▸ **What is being asked**
Scale the coordinates in the listing below: rewrite every line, including the words to locate. Multiply each coordinate by 0.85 and round to the nearest whole number, with halves rounding up. Leave the pictures out of the answer.

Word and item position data
>> Start

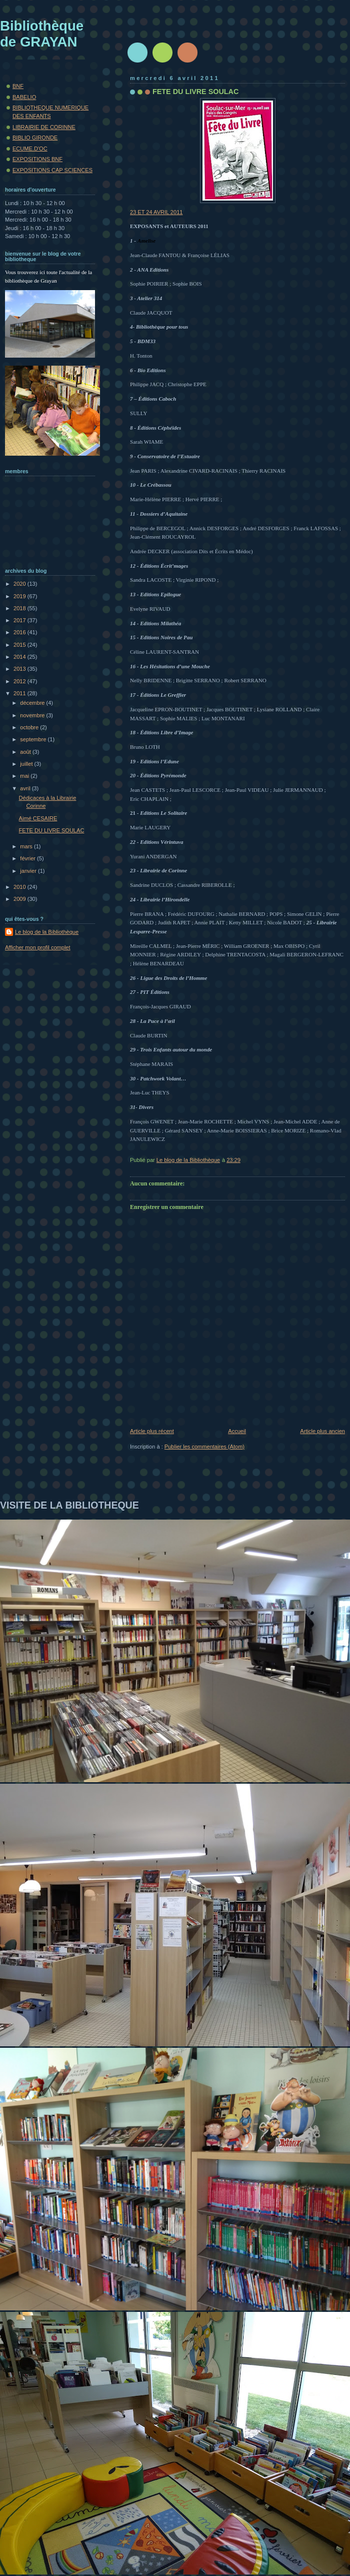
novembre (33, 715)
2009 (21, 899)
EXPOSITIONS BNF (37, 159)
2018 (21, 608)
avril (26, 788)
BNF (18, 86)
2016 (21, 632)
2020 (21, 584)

>> End

▸ **Response to this exercise**
novembre (28, 608)
2009 (18, 764)
EXPOSITIONS BNF (31, 135)
2018 (18, 517)
avril (22, 670)
BNF (15, 73)
2016 (18, 537)
2020 (18, 496)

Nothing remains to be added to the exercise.